Wahine's Harbor Voyage
A Brief Yet Notable Sail
June 13, 2011

U
sually stories in TownDock’s Shipping News are of visiting boats from far away. Often the boats and crews that draw in a TownDock writer have a certain salty, crusty edge.

But not always.

It was a breezy Sunday evening in Oriental. The TownDock crew was visiting some friends on their new boat, a trawler, tied up on Oriental Harbor Marina’s “A” dock. There was a beautiful view of the waves on the harbor and channel entrance, and the Sunday evening small-boat shrimping fleet was out seeking their catch.

That’s when a blue-hulled sailboat appeared. It sailed in the channel, and then at red marker #8, turned towards the inner harbor, still under under full sail.

“Wahine” sailing towards the harbor.

We expected to see sails drop as the boat, “Wahine” entered the harbor near the anchored boats, but it didn’t. She sailed on, past the breakwater, past the red-hulled trawler at Point Pride and its roofless building. On and on she went, her hull disappearing from sight and seeming to go deep in to the harbor near Oriental Marina’s fuel dock. The top of the mast was all that could be seen from this writer’s vantage point.

Then it turned on a dime and emerged from the inner harbor, again under full sail. But that was not its only foray of the night past the anchorage.

Back out of the harbor…
Preparing to tack
A short tack underway
The impressive upwind sail continues

Wahine (we learned afterwards), is sailed by Rick Scott out of Whittaker Creek. She’s a C&C 36. Rick tells us that “C&C made lots of 35’s,” Rick says, but “not quite as many 36s”. The 36 is known a bit more as a cruiser than the 35, but “Wahine” has the 6’ draft fin keel, tall rig and Rick adds – “sails wonderfully.”
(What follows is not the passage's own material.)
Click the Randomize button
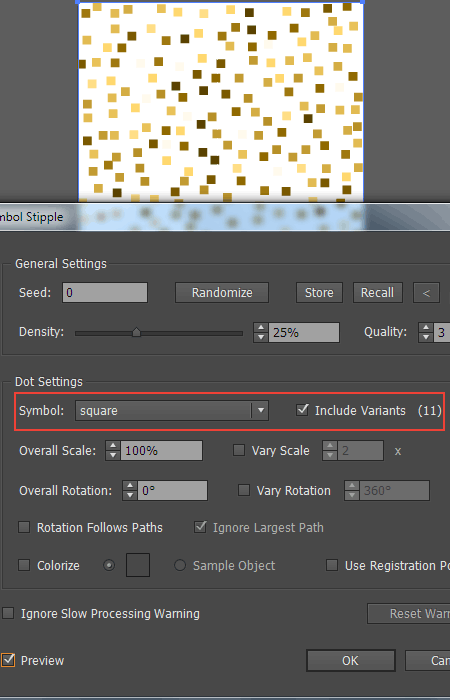 point(222,293)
Rick says he lives on the boat when he’s in Oriental, on breaks from his work in emergency response and preparedness. He says he just decided to go out for a sail with some friends — Ron and Melissa Medlin and Alize Proisy.
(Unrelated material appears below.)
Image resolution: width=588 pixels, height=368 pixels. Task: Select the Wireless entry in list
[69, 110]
The crew of “Wahine” showing how it’s done.

The C&C showed off both upwind performance and the ability to quickly do a 180° turn.

Wahine and crew next sailed towards the bridge, in a manner that seemed like they were going to go under the bridge. Except Wahine’s mast didn’t look like the right height for the laws of physics to allow that.
Maybe a hundred feet from the bridge entrance, “Wahine” came about.
…and then out back through the harbor, navigating through the small boat shrimping fleet.

Wahine and crew then came right back in the inner harbor, and “rinsed and repeated” the same course two more times. And then they made they way back to the channel and towards her home, on Whittaker Creek.

Wahine finishing up her harbor maneuvers.
Back out the channel, heading home to Whittaker Creek.

These are maneuvers not all of us would be comfortable making on a 36 ft boat (20 ft boats sailing into the inner harbor are less of a rare sight). Rick may get some criticism of his Sunday evening sail for being too daring. He did show some impressive sailing off – he walked the walk.

(Earlier this year, back in the cold, bracing days of January, Rick Scott made another memorable trip into Oriental’s harbor, breaking thru the icy crust with his kayak. )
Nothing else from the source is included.